Verbesserungen, die ihnen das Andocken hierzulande erleichtern würden, sind drei Monate nach Kriegsbeginn immer noch in Diskussion.

Keine Einigung etwa gibt es nach wie vor bei den Zuverdienstgrenzen in der Grundversorgung, die zwei Drittel der rund 70.000 Ukraine-Flüchtlinge in Anspruch nehmen. Derzeit dürfen sie nur 110 Euro pro Monat einnehmen, sonst riskieren sie Unterkunft und Versorgung.

Keine Familienbeihilfe

Kritik kam am Mittwoch auch von SOS-Kinderdorf, weil ukrainische Vertriebene im Unterschied zu asyl- und subsidiär schutzberechtigten Personen kein Anrecht auf Familienbeihilfe haben.

Die Versorgungsbürokratie lässt viele der Vertriebenen ratlos zurück. So etwa Natalia Maltschuk und Kateryna Petrenko (Namen geändert), die sich nach einer Flucht aus der Oblast Kiew, wo sie wohnten, mit ihren Söhnen, zwei 14-Jährigen und einem Dreijährigen, seit 6. April in Wien befinden.

Sie leben im Haidehof, einem vom Arbeiter-Samariter-Bund betreuten 300-Bewohnerinnen-Quartier in Wien-Simmering, jede mit ihren Kindern in einem Einzelraum – und sehen keine Zukunftsperspektive.

Selber Kochen wäre besser

Im Lauf der Wochen hat sich bei den beiden einiger Frust aufgestaut. "Ich dachte immer, die Bürokratie in der Ukraine wäre kompliziert. Aber in Österreich ist alles noch viel undurchschaubarer", sagt die 47-jährige Maltschuk.

Ihr akutestes Problem ist Geldmangel. Maltschuk hat bis dato keinen Cent Unterstützung erhalten. "Dabei bräuchten wir Geld, um Lebensmittel zu kaufen. Die Kinder essen die Fertigmahlzeiten nicht, die wir in der Unterkunft bekommen", sagt Kateryna. Die Speisen seien für sie ungewohnt. "Besser wäre, wir könnten selbst kochen."

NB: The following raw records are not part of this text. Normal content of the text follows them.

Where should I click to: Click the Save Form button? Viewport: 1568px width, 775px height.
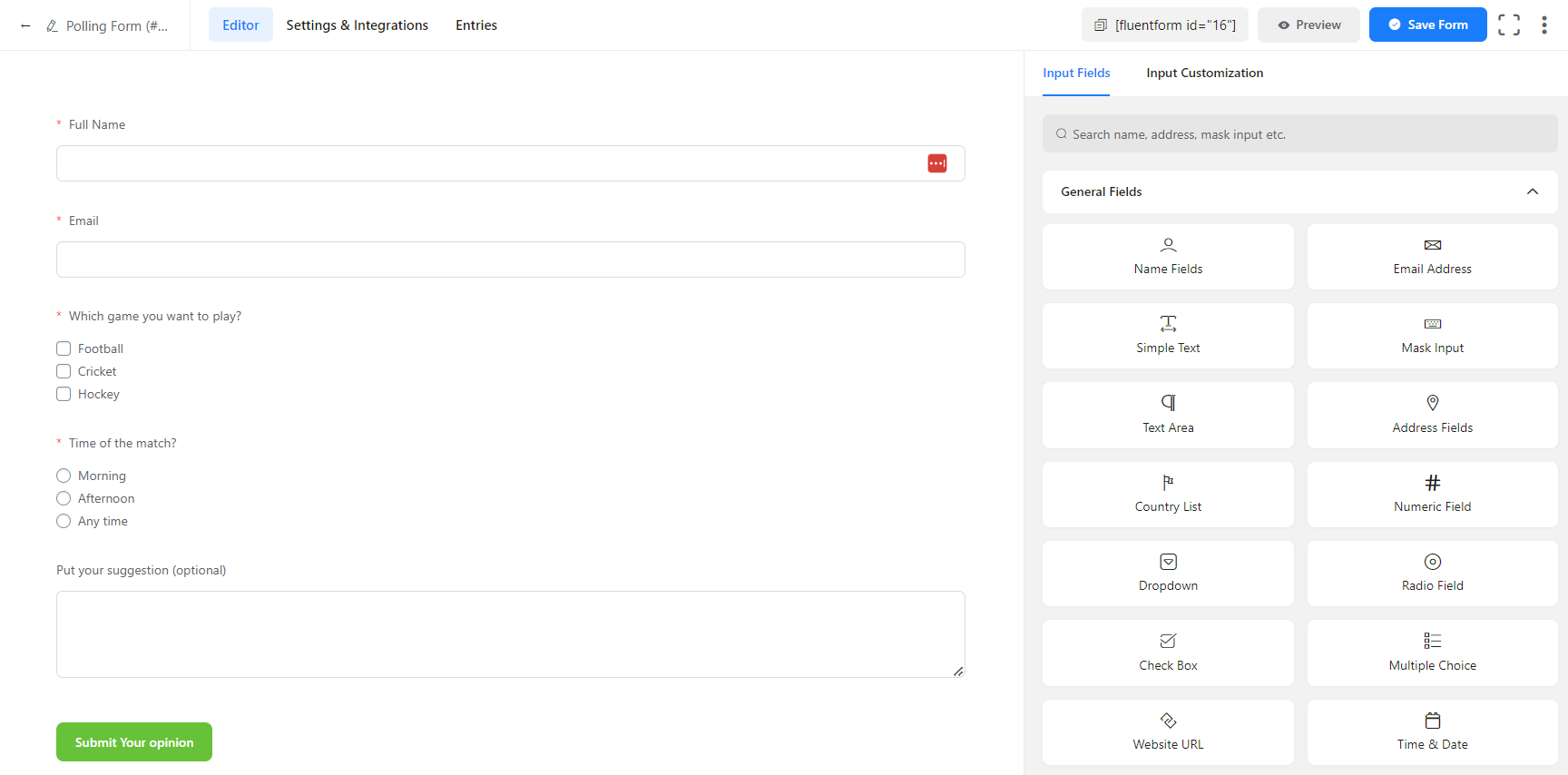(x=1427, y=25)
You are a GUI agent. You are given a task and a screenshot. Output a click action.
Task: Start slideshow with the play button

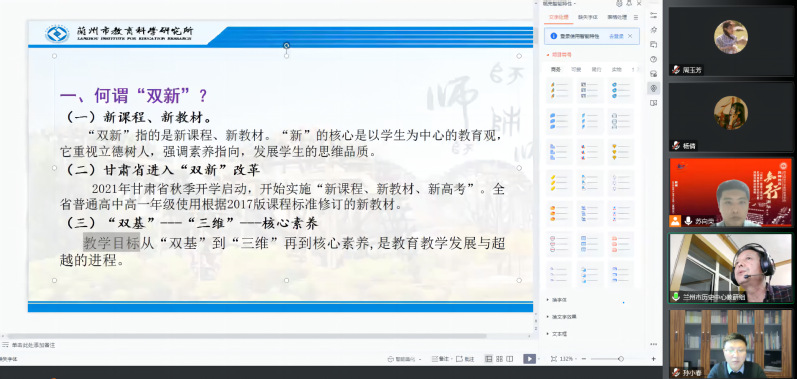[529, 359]
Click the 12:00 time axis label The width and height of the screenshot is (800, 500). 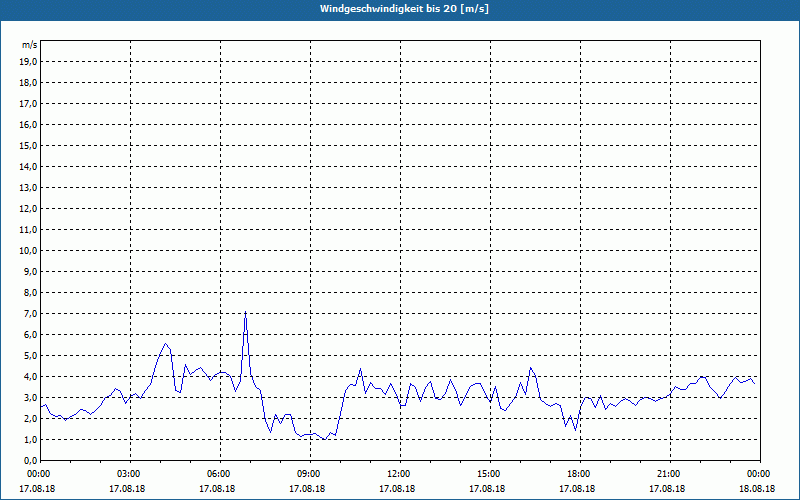399,474
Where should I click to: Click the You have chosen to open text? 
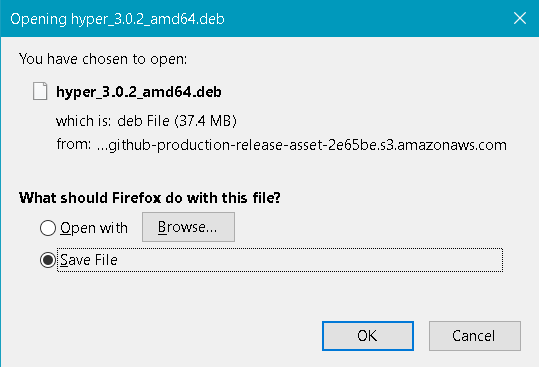[x=103, y=59]
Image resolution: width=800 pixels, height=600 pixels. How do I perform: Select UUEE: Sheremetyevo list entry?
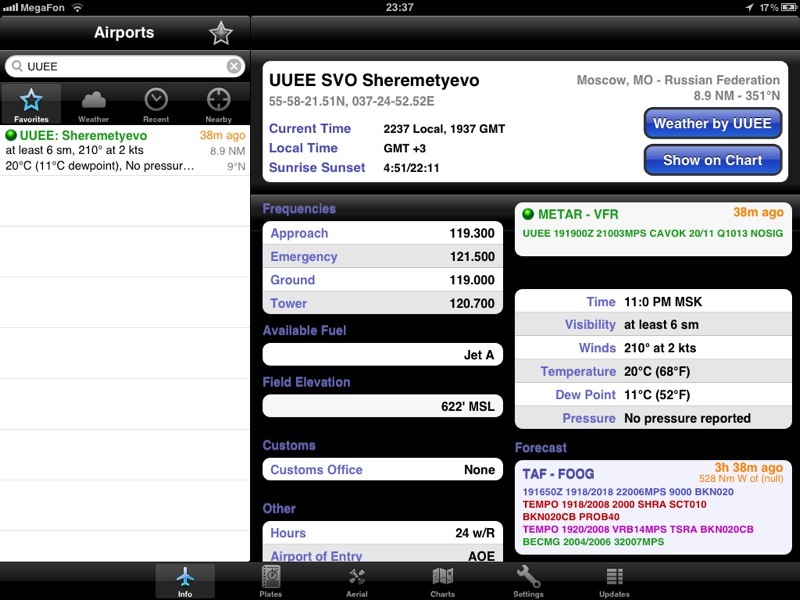(x=125, y=150)
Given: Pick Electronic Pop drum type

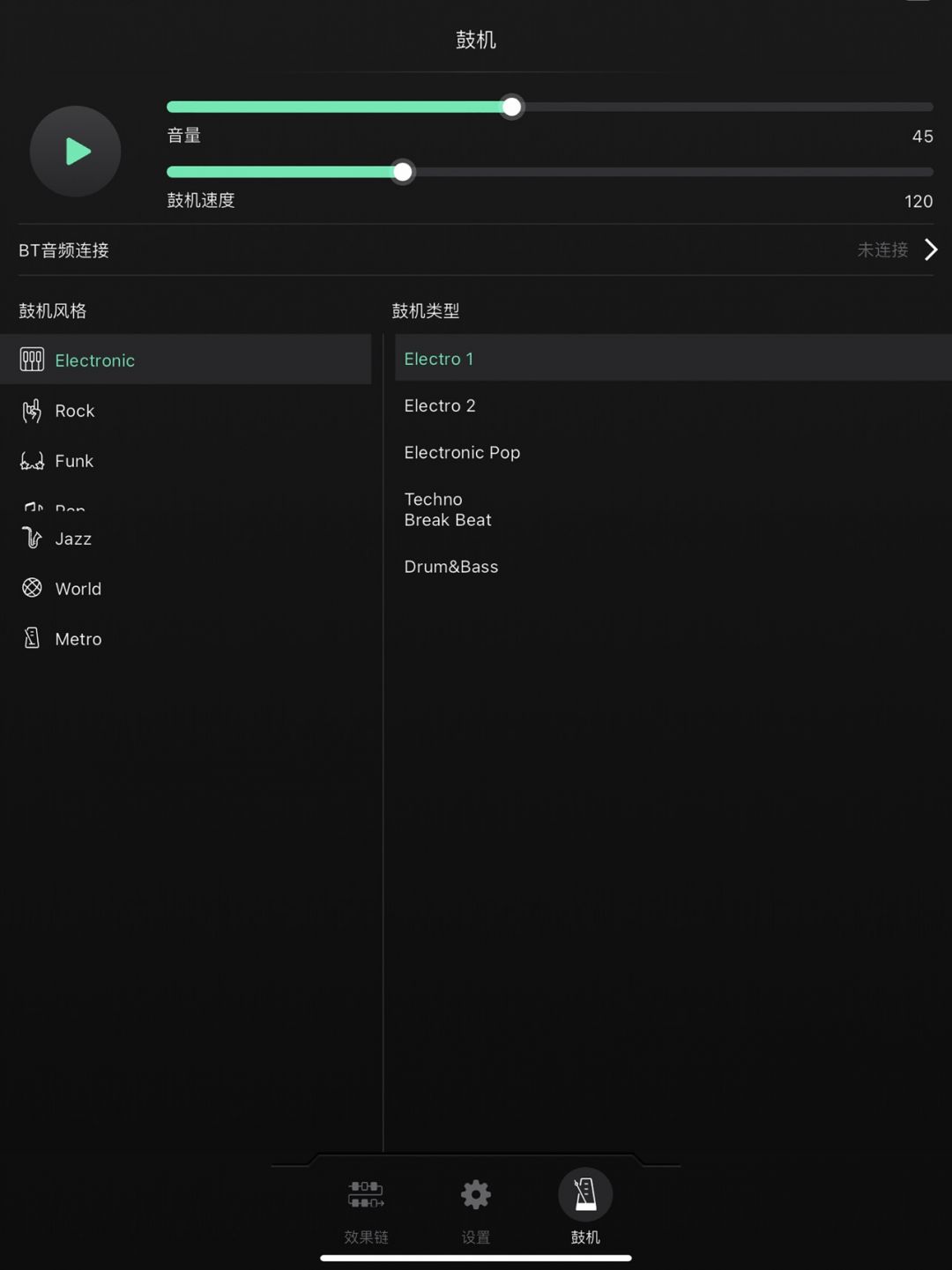Looking at the screenshot, I should click(x=462, y=452).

Blaue Karte – aber kein Jobzugang

Das jedoch war im Haidehof bis dato verboten; beim Arbeiter-Samariter-Bund überlegt man derzeit, weniger strikt zu sein. Inzwischen behelfen sich Quartierbewohner im Verborgenen etwa mit Reiskochern. Die Lebensmittel beziehen sie durch Gutscheine von privaten Helfern.

Unlängst haben die beiden Ukrainerinnen ihre blauen Karten zugestellt bekommen, die sie als Kriegsvertriebene mit Arbeitsmarktzugang ausweisen. Natalia, die in der Ukraine als Logistikerin in einem Betonwerk gearbeitet hat, erkundigte sich im Austria Center, wo alle Informationen für Vertriebenen zusammenlaufen, wie sie zu einem Job kommen könne. "Dort herrschte eine große Hektik", sagt sie.

Warten auf die E-Card

Ihr wurde mitgeteilt, dass sie auf ihre E-Card warten müsse, bevor sie zum Arbeitsmarktservice gehen und sich als arbeitssuchend registrieren könne. Und sie wurde zum Integrationsfonds geschickt. "Dort wussten sie nicht, was sie mit mir machen sollen", schildert die Ukrainerin.

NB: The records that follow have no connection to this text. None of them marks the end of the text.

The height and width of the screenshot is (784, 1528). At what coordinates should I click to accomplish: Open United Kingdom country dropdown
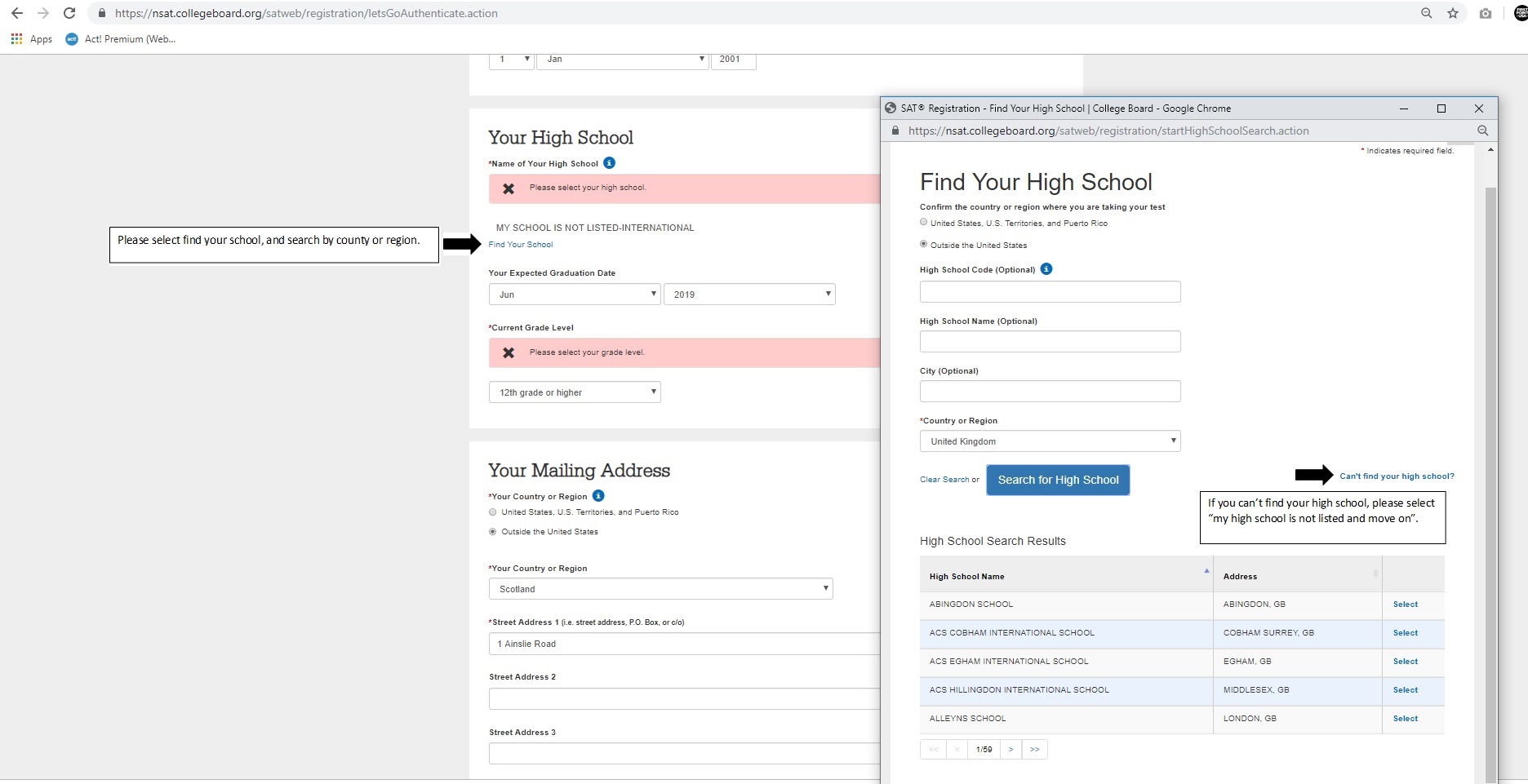(1050, 441)
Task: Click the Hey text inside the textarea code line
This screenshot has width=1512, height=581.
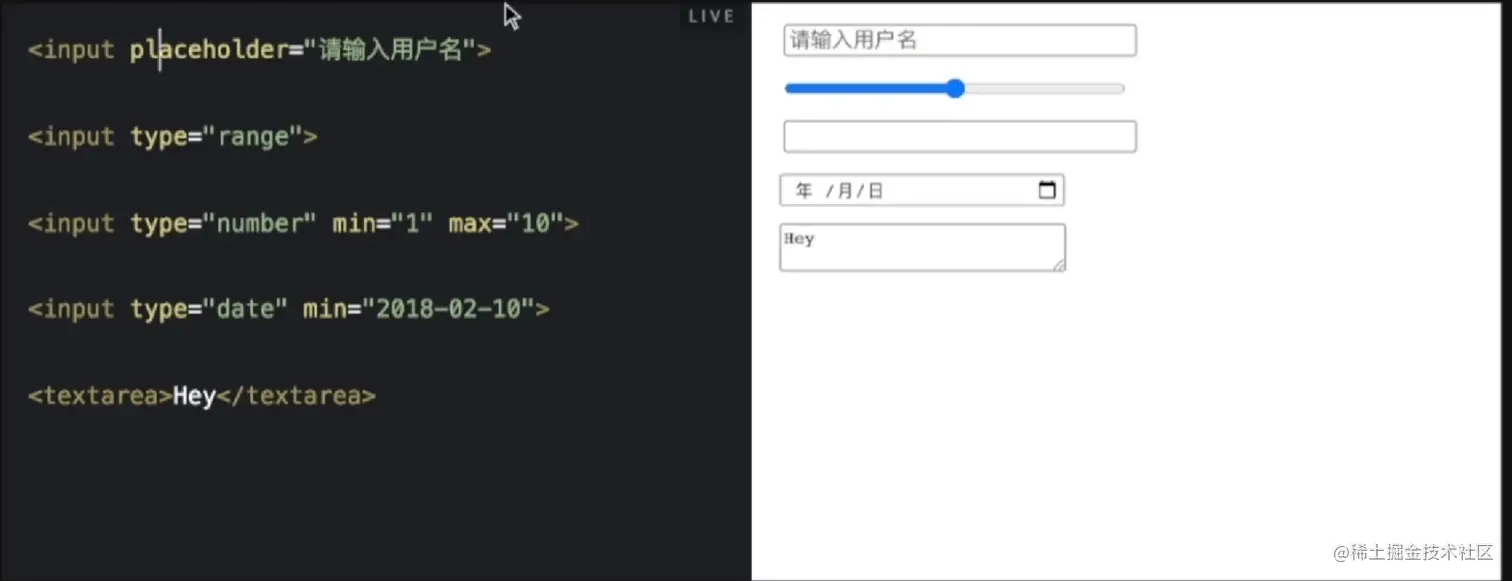Action: pos(194,395)
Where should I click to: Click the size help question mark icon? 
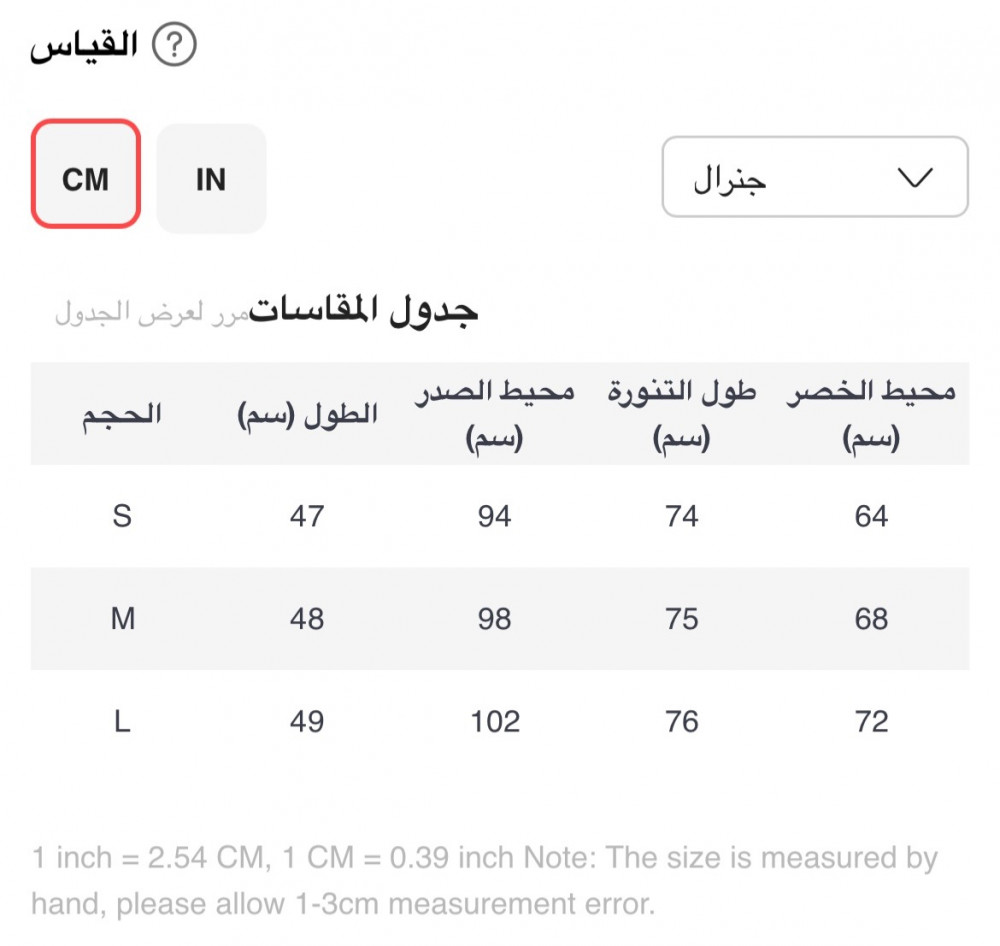point(176,47)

Die Sache mit der E-Card bestätigt Saskia Schwaiger, Mediensprecherin des Ukraine-Krisenmanagements der Stadt Wien. Es handle sich um eine gesetzliche Vorgabe. Was sie jedoch nicht ganz nachvollziehen kann: "Dass die beiden Frauen seit inzwischen sechs Wochen im Haidehof leben, wundert mich", sagt sie.

Nur notversorgt

Das Großquartier in der Simmeringer Rzehakgasse nämlich sei eine Notunterkunft, eine jener Einrichtungen in Wien, in denen Neuankommende ein paar Nächte verbringen können, um sich für den Verbleib in Österreich oder die Weiterreise zu entscheiden. Für längere Aufenthalte sei es an sich nicht konzipiert.

Warum, fragt Schwaiger, seien Natalia, Kateryna und die Kinder noch nicht in die Grundversorgung übersiedelt, in der es zwar geringe, aber immerhin doch Geldleistungen gebe? Grundversorgungsquartiere gebe es nicht in unbegrenzter Zahl, daher könne der Transfer dorthin "schon einige Wochen" dauern, antwortet Katharina Ebhart-Kubicek, Sprecherin des Fonds Soziales Wien, das die Hilfsangebote für Ukrainerinnen in der Bundeshauptstadt koordiniert.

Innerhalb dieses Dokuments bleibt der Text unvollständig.